Demography not destiny after all

I’ve read quite a bit in many places about the demographic changes sweeping the USA. The percentage of Americans who are white is rapidly declining. The percentage of Americans who are racial minorities is rapidly rising. Most children under a certain age are actually minorities. Before too long, whites will no longer be a majority.

What if this is entirely wrong?

This article in The American Prospect argues that it is. Looking at the census data widely cited by the media, they find it highly flawed.

But what if these different reactions are based on a false premise—actually two false premises? The first stems from the Census Bureau’s way of classifying people by ethnicity and race, which produces the smallest possible estimate of the size of the non-Hispanic white population. Whenever there is ambiguity about ethno-racial identity, the statistics publicized by the bureau count an individual as minority. This statistical choice is particularly important for population projections because of the growing number of children from mixed families, most of whom have one white parent and one from a minority group. In the Census Bureau’s projections, children with one Hispanic, Asian, or black parent are counted as minority (that is, as Hispanic or nonwhite). The United States has historically followed a “one-drop” rule in classifying people with any black ancestry as black. The census projections, in effect, extend the one-drop rule to the descendants of other mixed families. A great deal of evidence shows, however, that many children growing up today in mixed families are integrating into a still largely white mainstream society and likely to think of themselves as part of that mainstream, rather than as minorities excluded from it.

Under alternative ways of counting, the potential range of variation in the size of the white population is quite large. In unpublicized tables, the Census Bureau itself provides a measure of how wide that variation is. If we were to go to the opposite extreme from the bureau’s official projections and adopt a white one-drop rule—that is, to classify anyone with some white ancestry as white—the data show that whites would make up three-quarters of the population at mid-century, when the Census publicly claims that whites will be in the minority.

A second reason to be skeptical about the excited talk about the end of a white majority is that it ignores the potential for blurring the boundary between mainstream and minority. The United States has previously seen excluded minorities such as the Irish, Italians, and Jews assimilate into the mainstream. Although the channels of assimilation are narrower today because of heightened inequality, many recent immigrant families seem to be on the same path as their predecessors. The likely result will be to enlarge the mainstream and alter the circumstances under which individuals are seen as belonging to marginalized minorities.

It seems strange that many prominent publications would write so much about demographic changes and projections based on such a simple mistake, but unless the data in this argument are wrong it would appear that they did.

The political implications of this would be obvious. The widely read book The Emerging Democratic Majority argued that the Democrats were on their way to a permanent majority based on the growth of certain demographic groups, racial minorities chief among them. A few months ago, one of the authors was still citing the downward trend in white voter as showing that Trump couldn’t win. But if that trend isn’t as strong as most people believe, that might help explain why Trump did win.

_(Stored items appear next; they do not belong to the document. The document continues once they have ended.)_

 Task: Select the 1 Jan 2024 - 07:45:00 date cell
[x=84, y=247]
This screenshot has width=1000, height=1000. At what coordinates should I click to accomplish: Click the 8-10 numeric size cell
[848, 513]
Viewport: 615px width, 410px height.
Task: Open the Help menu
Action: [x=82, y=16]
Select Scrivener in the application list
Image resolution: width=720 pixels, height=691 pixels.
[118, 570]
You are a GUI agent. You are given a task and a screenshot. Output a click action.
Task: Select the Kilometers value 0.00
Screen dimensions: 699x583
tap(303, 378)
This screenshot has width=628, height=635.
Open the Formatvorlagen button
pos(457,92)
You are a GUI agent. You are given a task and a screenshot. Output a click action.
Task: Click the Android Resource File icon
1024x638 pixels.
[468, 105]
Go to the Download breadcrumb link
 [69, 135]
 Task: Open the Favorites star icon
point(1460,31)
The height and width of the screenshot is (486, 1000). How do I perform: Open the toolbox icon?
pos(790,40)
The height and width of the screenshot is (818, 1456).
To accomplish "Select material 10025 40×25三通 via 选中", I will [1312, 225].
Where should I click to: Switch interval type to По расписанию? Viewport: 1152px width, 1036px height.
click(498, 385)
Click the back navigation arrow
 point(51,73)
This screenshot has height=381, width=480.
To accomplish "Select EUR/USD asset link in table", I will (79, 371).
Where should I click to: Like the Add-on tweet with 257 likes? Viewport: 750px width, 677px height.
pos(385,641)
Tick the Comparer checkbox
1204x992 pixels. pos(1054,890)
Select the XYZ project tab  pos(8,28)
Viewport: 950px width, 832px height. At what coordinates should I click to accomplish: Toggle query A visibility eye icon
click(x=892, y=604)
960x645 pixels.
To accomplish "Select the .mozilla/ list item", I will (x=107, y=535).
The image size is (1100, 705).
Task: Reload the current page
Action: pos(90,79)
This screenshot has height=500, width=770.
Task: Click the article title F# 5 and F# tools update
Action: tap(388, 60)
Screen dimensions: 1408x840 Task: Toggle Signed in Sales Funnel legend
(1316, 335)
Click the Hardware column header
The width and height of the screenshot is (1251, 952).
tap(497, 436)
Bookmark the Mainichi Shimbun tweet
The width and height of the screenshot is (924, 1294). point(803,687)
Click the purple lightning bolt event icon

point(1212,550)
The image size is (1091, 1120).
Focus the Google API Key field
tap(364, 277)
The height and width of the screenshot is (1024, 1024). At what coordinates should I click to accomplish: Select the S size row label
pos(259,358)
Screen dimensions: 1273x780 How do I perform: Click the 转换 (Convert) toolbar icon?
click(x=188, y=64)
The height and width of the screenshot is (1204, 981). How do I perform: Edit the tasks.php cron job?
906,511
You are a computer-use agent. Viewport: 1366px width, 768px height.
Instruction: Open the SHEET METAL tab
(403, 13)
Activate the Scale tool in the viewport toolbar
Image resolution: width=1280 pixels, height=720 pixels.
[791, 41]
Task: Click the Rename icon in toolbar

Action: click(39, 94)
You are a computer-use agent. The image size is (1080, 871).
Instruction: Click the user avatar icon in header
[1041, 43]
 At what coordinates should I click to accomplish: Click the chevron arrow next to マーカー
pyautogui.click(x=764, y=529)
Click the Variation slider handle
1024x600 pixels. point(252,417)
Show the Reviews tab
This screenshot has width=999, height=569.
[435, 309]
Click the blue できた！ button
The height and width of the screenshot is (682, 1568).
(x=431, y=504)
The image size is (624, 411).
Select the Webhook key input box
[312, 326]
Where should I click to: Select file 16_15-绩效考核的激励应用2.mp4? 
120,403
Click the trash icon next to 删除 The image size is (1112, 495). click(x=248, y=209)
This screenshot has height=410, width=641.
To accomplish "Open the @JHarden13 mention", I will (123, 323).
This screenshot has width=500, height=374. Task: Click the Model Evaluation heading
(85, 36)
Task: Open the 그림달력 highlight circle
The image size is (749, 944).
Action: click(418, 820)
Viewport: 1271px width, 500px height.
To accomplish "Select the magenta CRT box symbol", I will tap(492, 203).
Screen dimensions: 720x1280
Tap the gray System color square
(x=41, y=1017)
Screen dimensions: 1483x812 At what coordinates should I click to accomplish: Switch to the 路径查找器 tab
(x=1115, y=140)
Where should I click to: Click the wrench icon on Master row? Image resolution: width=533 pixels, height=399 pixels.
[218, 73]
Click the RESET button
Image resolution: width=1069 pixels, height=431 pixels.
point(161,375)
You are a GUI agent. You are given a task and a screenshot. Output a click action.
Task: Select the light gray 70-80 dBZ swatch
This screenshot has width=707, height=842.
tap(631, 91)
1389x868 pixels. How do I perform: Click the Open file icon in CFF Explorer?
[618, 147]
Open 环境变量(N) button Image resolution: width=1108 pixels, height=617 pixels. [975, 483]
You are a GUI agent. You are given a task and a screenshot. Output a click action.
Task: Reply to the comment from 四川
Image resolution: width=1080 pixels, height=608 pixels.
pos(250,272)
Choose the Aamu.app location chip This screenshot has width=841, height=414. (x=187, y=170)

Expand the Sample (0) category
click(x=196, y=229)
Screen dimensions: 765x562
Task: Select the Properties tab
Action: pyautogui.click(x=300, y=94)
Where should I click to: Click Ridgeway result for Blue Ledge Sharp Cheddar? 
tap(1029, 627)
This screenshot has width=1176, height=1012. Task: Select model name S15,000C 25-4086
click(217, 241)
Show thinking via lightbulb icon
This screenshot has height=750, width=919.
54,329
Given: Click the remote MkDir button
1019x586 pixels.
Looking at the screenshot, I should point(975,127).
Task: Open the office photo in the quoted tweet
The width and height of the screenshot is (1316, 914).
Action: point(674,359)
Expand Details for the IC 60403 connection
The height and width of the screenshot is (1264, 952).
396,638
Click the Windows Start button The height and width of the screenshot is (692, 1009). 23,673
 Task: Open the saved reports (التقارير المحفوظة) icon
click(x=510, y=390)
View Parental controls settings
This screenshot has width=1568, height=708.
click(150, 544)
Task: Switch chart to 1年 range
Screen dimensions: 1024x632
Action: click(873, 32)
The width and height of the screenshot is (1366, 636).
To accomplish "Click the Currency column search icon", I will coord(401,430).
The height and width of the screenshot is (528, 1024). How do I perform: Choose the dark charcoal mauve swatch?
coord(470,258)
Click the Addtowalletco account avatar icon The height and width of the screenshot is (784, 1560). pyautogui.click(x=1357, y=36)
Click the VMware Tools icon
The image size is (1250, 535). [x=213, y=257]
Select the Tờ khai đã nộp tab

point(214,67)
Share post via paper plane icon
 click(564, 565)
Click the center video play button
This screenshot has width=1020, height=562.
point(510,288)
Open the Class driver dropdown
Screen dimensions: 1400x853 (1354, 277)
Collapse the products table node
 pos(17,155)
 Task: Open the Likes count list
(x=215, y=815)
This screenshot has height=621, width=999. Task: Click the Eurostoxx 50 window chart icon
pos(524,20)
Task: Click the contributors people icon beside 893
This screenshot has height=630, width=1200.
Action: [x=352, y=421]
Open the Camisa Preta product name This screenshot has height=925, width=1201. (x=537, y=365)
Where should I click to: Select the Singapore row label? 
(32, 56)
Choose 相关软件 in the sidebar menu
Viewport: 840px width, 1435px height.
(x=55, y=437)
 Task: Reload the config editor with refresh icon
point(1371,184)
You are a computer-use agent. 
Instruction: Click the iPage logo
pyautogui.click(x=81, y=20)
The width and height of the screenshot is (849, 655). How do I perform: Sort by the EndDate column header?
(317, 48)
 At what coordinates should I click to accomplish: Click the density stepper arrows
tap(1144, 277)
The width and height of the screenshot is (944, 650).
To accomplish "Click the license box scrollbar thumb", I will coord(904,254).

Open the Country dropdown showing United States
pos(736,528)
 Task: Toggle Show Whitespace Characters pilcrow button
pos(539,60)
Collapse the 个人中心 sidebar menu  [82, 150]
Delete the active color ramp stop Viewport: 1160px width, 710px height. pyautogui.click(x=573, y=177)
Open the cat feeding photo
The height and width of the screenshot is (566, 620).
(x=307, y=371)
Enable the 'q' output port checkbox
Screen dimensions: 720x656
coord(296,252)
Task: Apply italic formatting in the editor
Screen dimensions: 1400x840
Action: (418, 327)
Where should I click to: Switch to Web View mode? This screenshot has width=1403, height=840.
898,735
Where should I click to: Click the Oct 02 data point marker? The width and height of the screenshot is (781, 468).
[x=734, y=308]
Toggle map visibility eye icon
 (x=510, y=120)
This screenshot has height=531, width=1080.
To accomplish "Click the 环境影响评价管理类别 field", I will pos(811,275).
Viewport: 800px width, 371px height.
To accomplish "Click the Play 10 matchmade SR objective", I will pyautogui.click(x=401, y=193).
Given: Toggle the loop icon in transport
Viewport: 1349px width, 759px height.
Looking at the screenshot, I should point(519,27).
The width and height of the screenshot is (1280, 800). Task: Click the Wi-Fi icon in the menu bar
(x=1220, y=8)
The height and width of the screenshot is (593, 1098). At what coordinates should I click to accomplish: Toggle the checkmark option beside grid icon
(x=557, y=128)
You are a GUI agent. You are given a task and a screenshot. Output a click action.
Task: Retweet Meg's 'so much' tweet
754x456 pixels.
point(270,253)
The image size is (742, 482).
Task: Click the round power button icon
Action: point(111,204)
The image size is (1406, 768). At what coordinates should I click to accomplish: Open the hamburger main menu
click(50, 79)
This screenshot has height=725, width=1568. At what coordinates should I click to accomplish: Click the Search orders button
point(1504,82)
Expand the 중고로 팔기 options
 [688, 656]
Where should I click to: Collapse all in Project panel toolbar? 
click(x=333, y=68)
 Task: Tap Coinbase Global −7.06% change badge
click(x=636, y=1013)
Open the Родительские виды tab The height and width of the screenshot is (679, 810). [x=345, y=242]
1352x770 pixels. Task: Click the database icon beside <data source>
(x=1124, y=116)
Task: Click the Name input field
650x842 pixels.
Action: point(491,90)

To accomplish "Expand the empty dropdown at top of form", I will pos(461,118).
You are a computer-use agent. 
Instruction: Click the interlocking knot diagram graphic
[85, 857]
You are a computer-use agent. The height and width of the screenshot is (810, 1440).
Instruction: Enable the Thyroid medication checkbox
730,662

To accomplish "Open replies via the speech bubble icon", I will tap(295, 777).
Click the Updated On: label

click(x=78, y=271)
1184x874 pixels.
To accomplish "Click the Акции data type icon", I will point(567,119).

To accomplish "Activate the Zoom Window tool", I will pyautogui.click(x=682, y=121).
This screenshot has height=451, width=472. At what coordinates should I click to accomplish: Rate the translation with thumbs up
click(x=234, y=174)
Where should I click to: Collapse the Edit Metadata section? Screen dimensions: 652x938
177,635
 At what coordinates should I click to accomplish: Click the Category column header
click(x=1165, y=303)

I don’t quite agree, If they were correct then California would not had gone like it did, and there is evidence that Texas is beginning to change, and just by getting Texas that would be the game set and match.

https://www.washingtonpost.com/news/monkey-cage/wp/2016/12/02/donald-trump-did-not-win-34-of-latino-vote-in-texas-he-won-much-less/

In the election of 2012 Romney won Texas with an almost 16 point difference over Obama.

Trump won Texas with just about a 9 point difference.

Overall I do think that that expected majority is not not a sure thing, but the thing is that the whole of America did not had a Pete Wilson and had to endure a government were Hispanics and other minorities were made a scapegoat. What Hispanics and other minorities learned was that the Republicans were not their friends. At all, and even people of mix heritage were affected.

It will be surprising if the new administration does not go full Wilson on the minorities, meaning that IMHO that one big piece that turned the Republicans into almost an afterthought in California is very likely to be applied in the whole United States. Remember, Wilson did win like Trump with a divisive agenda, But what Wilson did was to accelerate the change IMHO.

No, I think you’re kind of misinterpreting them. The article author is basically saying that instead of transitioning rapidly to a majority non-white society, we might get there more slowly via ongoing modifications to the concept of “whiteness”.

But with such racial and cultural modifications come political modifications. While I don’t really believe in any predictions of a “permanent majority” for one party or another, I think it’s pretty evident that current trends are tending to mainstream the cultures and political views of many groups who now call themselves “minorities”. Their mixed-race and culturally blended descendants may in some cases call themselves “white”, but the net effect of that will be an evolution in what “being white” means.